* **TAREAS**:
1. Según el texto sobre la exposición MONTARlaBestia, ¿hasta qué fecha estará abierta la exposición?
2. Explica con qué objetivo se presenta la muestra, según el texto sobre la exposición MONTARlaBestia. Responde en una a tres oraciones.
3. Transcribe del texto sobre la exposición MONTARlaBestia el fragmento que comienza en "Llegamos al aeropuerto" y termina en "de mi edad.".

* **TEXTO PARA LEER**:

Llegamos al aeropuerto y le di las gracias por el viaje y por compartir su historia. No pensé en su historia por un tiempo. Luché para entender mi posición de privilegio en comparación con la de muchos centroamericanos de mi edad.

He enseñado un curso sobre entroamericanos en los EEUU durante varios años en la universidad San Francisco State, y uno de sus principales objetivos es entender la migración. Hemos leído un libro fantástico, pero espeluznante sobre este tren, escrito por el periodista salvadoreño Oscar Martínez llamado La Bestia. Una cosa es leer sobre estas historias y otra, completamente, cuando es contada por alguien que lo ha vivido.

No fue hasta que visité la exposición ‘MONTARlaBestia’ en el Centro de Estudios Latinoamericanos en Berkeley, que volví a pensar en la historia de Cuca. La exposición es una instalación que fusiona arte y poesía para mostrar versiones miniatura de vagones y vías que representan a la bestia. Las piezas son un recordatorio de la odisea que cientos de migrantes realizan para que, luego, cuando ingreses a un edificio de oficinas lo encuentres limpio o puedas compartir esa foto de tu próxima comida (culpable, #foodie), pero también es un recordatorio de que hay muchos más, como Cuca, que no lo pudieron lograr.

La muestra está compuesta por un centenar de artistas que formaron el Colectivo de Artistas Contra la Discriminación en colaboración con el Museo Mexicano, el Consulado General de México en San Francisco y la Agencia Mexicana de Cooperación Internacional para el Desarrollo. Su objetivo es “hacer conciencia sobre la migración y cómo esta marginaliza a una población ya vulnerable”.

MONTARlaBestia, patrocinada por Richard A. Levy, y Andrew Kluger, se exhibe en el Centro de Estudios Latinoamericanos, en el 2334 de la cale Bowditch en Berkeley. La exposición estará vigente hasta el 29 de septiembre y puede ser visitada de martes a viernes, de la 1 pm a las 5 pm.

* **CONJUNTO DE DATOS**:
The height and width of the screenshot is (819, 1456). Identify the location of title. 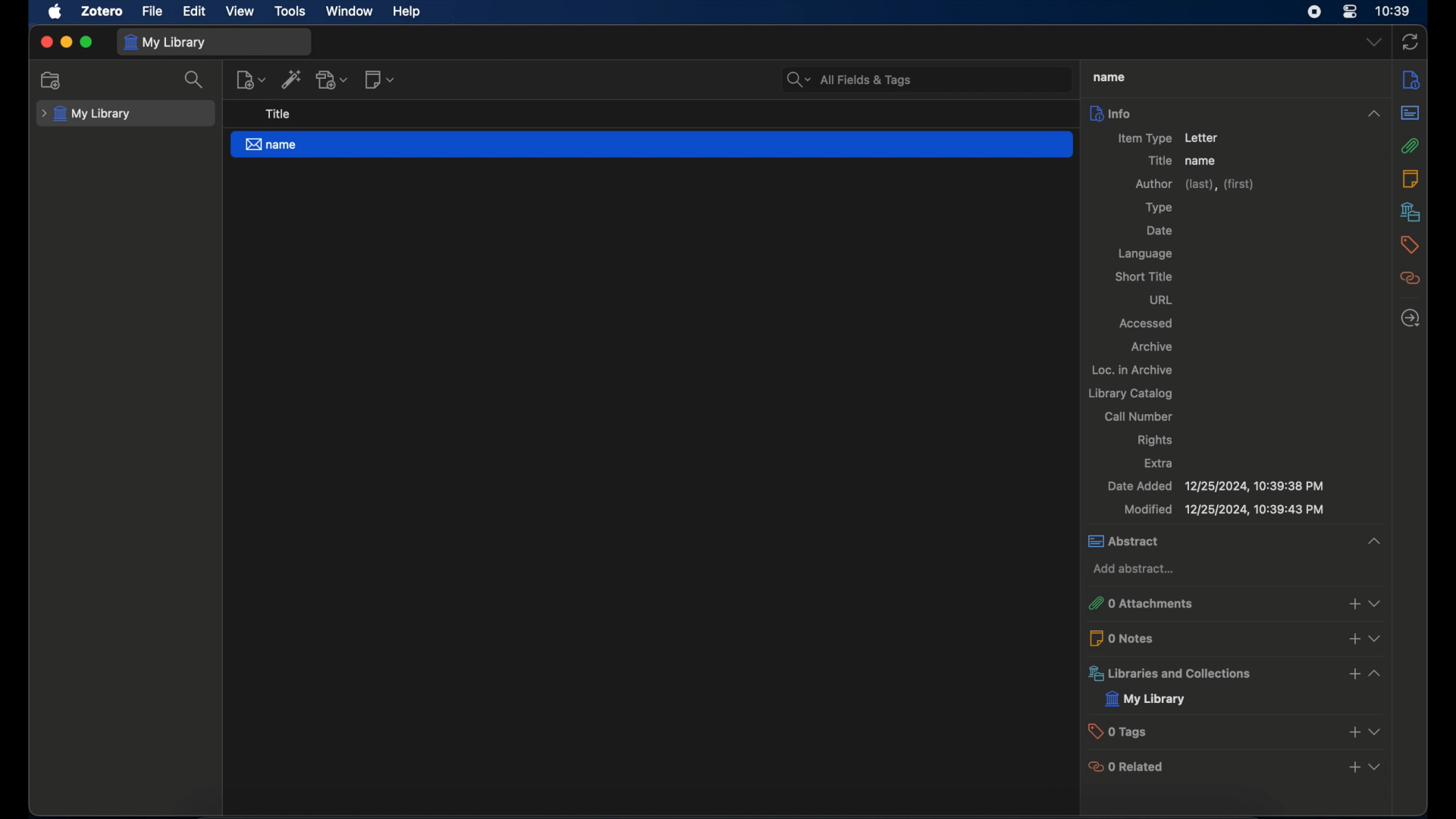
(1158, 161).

---

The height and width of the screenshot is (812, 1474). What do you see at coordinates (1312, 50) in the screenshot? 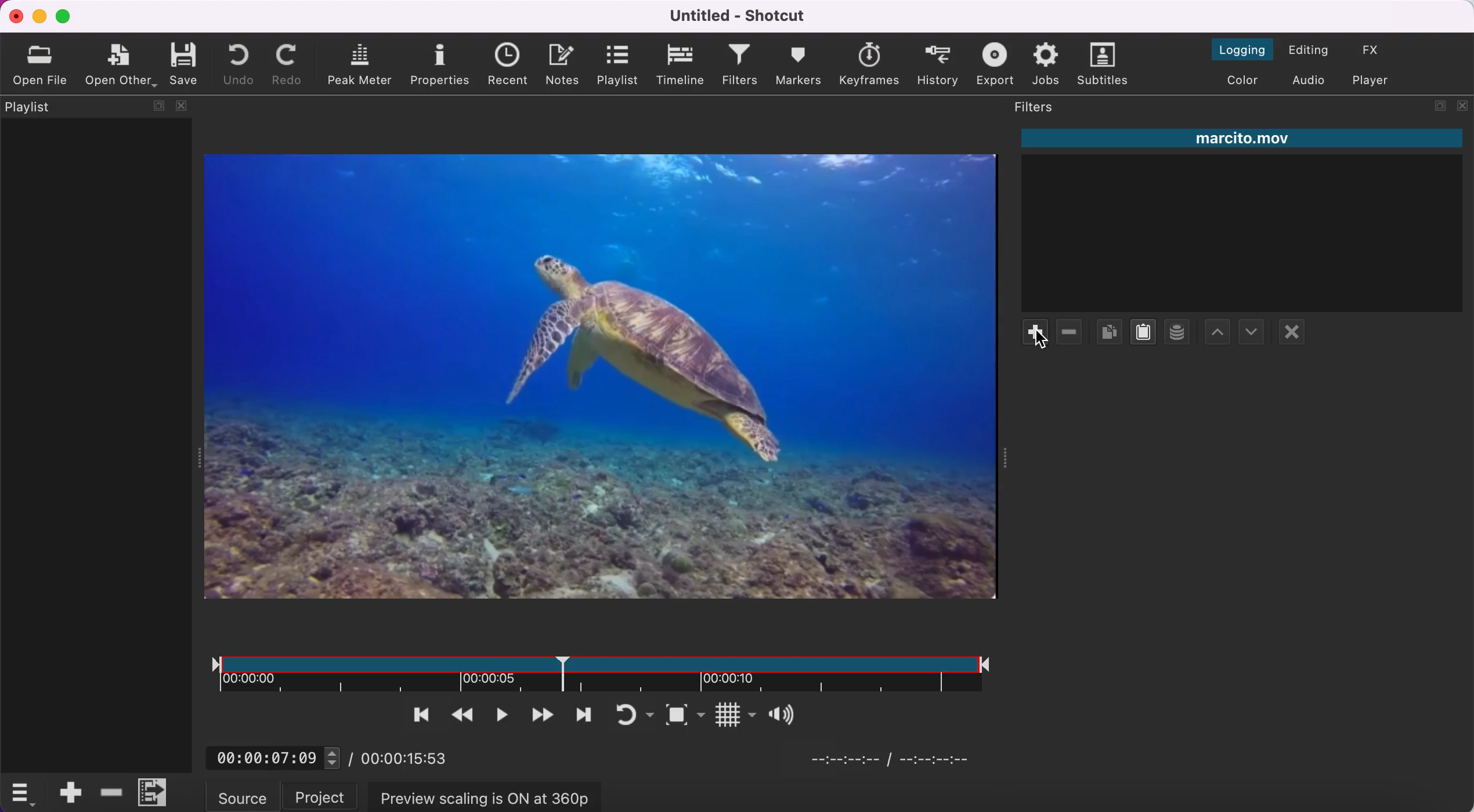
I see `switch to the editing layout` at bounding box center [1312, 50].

* **RESPUESTAS**:
1. Hasta el 29 de septiembre.

2. La muestra, formada por un centenar de artistas del Colectivo de Artistas Contra la Discriminación, busca "hacer conciencia sobre la migración y cómo esta marginaliza a una población ya vulnerable".

3.
Llegamos al aeropuerto y le di las gracias por el viaje y por compartir su historia. No pensé en su historia por un tiempo. Luché para entender mi posición de privilegio en comparación con la de muchos centroamericanos de mi edad.